# Goal of the exercise:
In which lines of the data does the string "agent" appear? Copy every one.

Start of Entries shown

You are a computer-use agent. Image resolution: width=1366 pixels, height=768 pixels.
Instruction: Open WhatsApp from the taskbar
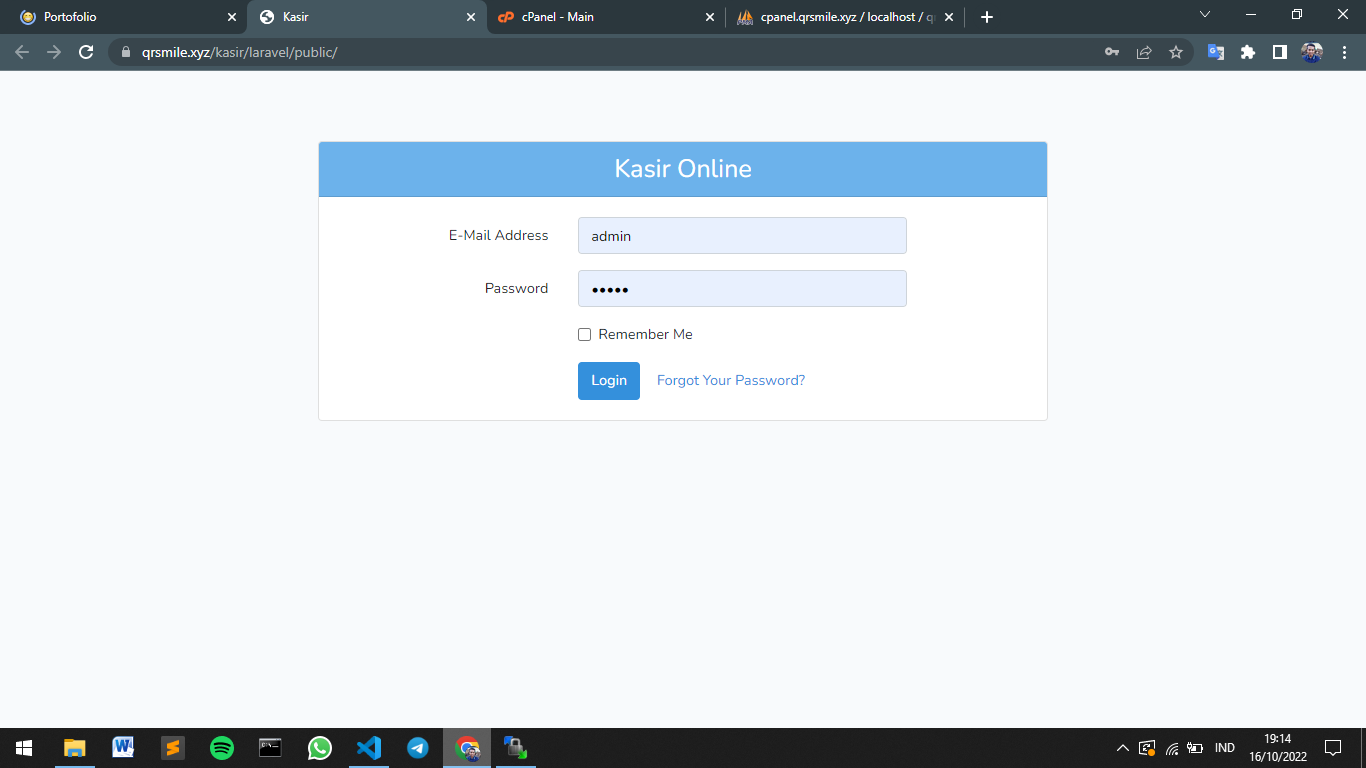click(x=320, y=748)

End of Entries shown
Start of Entries shown

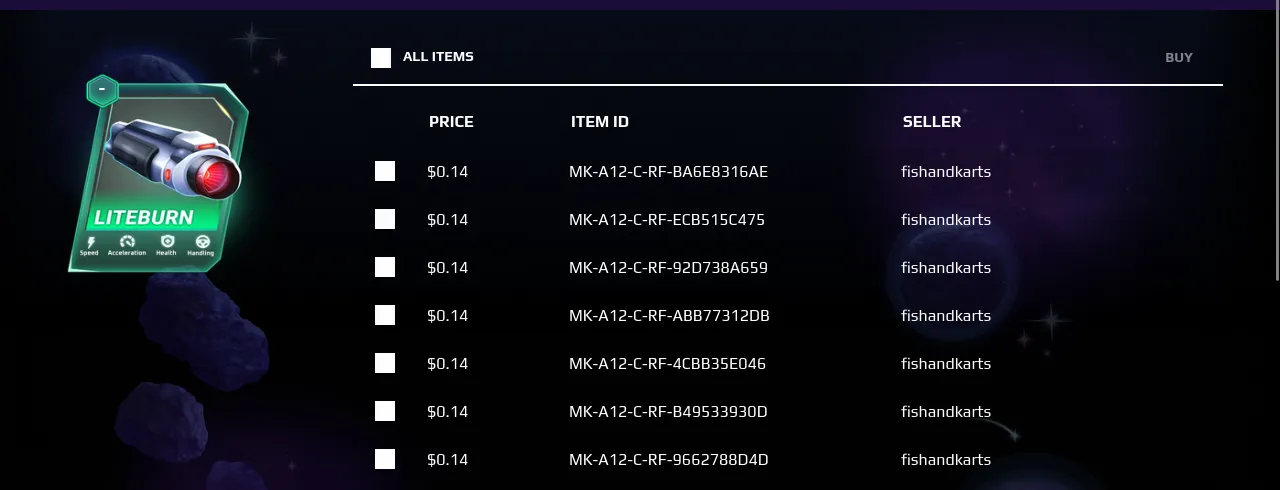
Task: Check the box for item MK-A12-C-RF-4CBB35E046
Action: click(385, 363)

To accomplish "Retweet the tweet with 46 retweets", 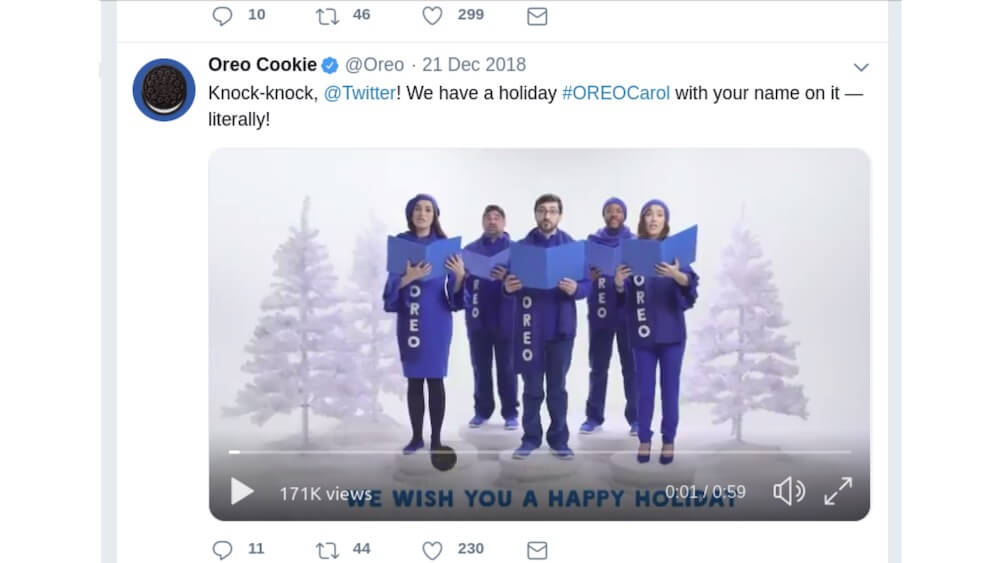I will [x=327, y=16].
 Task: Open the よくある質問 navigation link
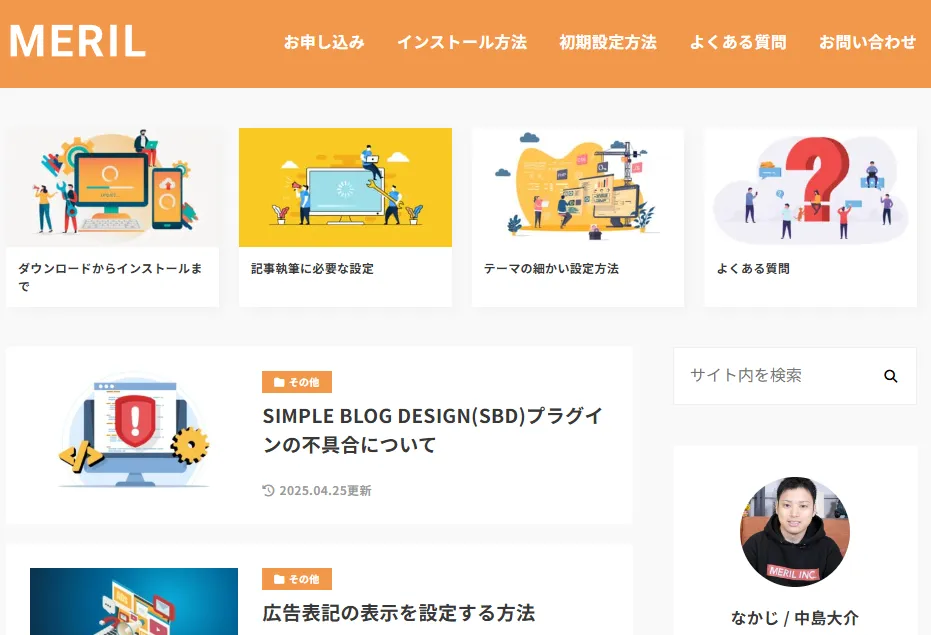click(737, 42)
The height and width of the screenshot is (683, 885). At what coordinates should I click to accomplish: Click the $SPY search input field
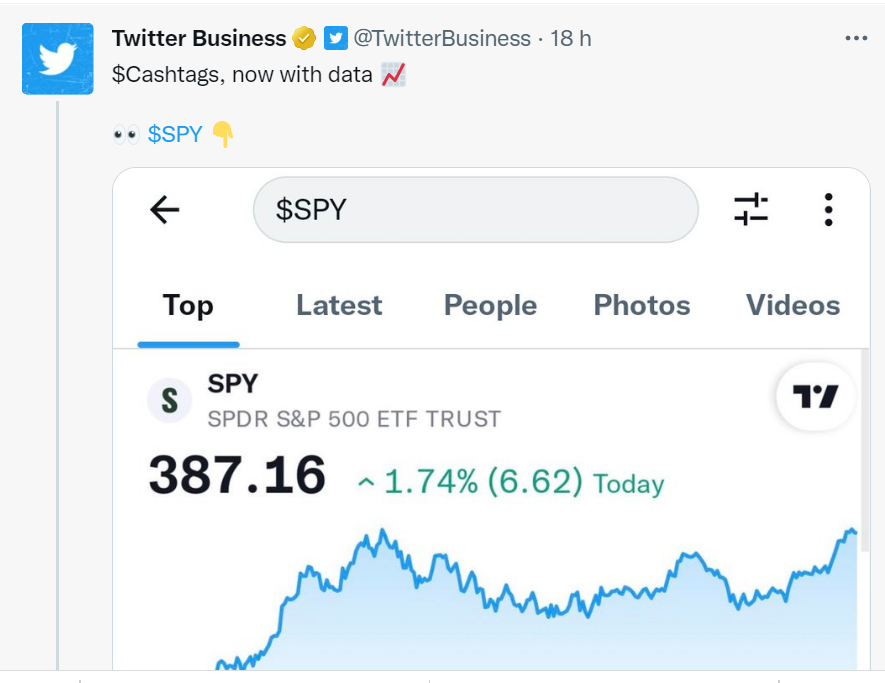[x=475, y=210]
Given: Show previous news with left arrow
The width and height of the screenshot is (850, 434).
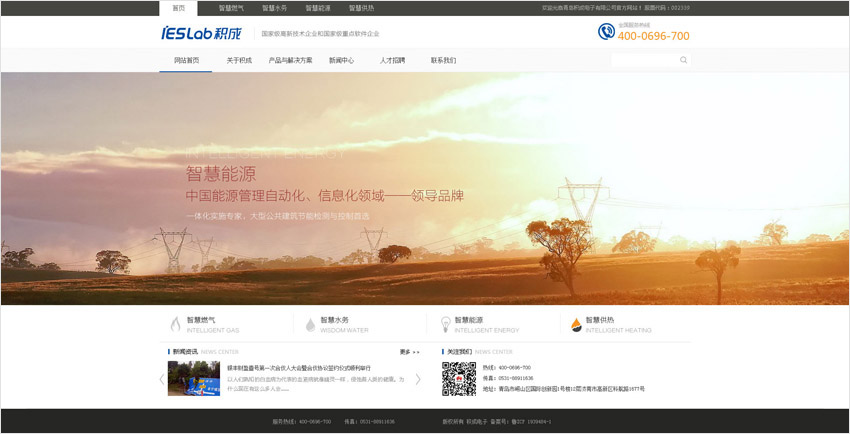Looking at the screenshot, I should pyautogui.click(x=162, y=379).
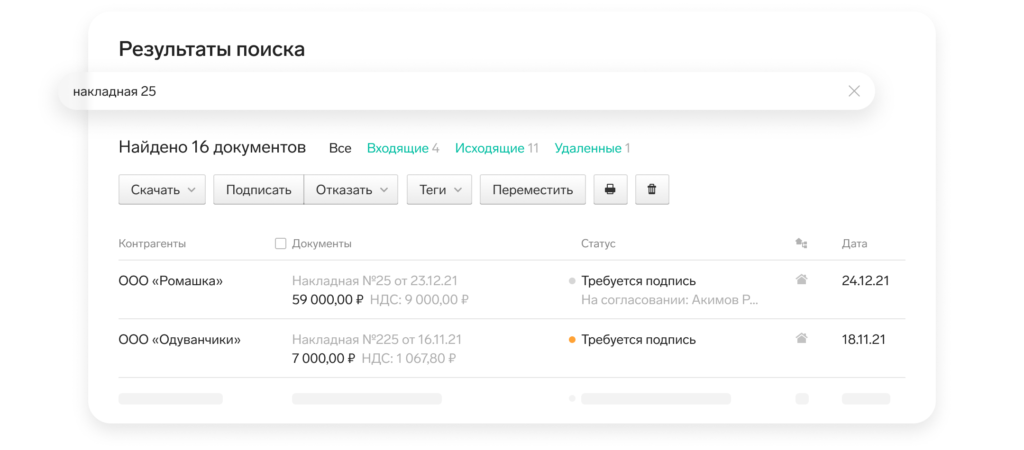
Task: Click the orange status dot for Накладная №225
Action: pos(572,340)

End of Entries shown
Start of Entries shown

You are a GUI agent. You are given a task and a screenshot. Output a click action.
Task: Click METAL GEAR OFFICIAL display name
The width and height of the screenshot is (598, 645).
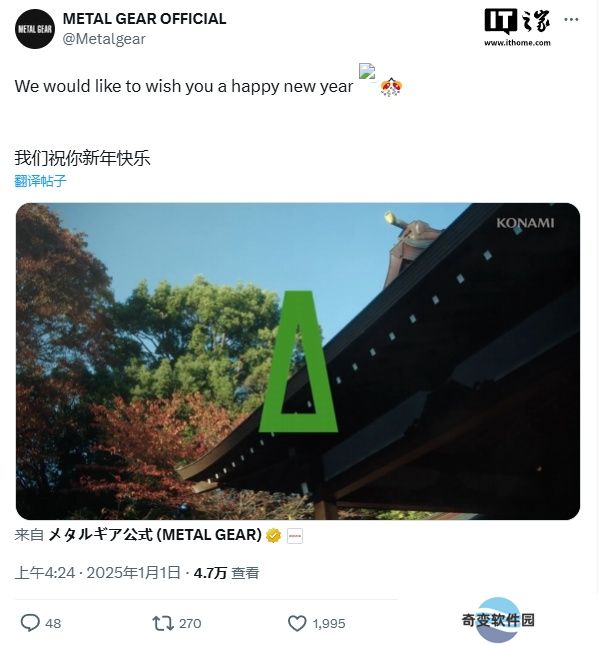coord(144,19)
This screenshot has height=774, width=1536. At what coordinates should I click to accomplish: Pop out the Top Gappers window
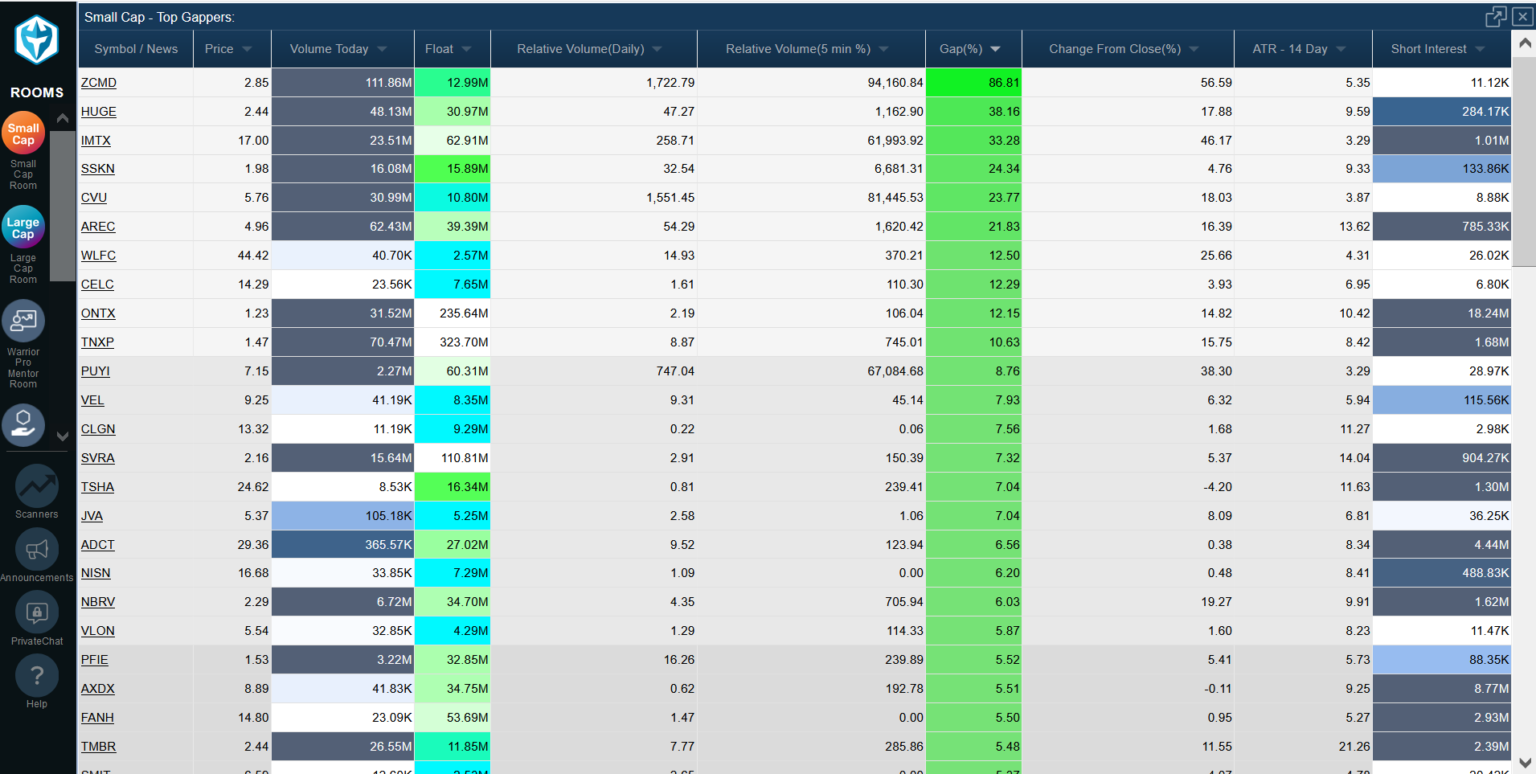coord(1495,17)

End of Entries shown

# Solution below:
You are a computer-use agent. Image resolution: width=1366 pixels, height=768 pixels.
You are a GUI agent. You are given a task and a screenshot. Output a click action.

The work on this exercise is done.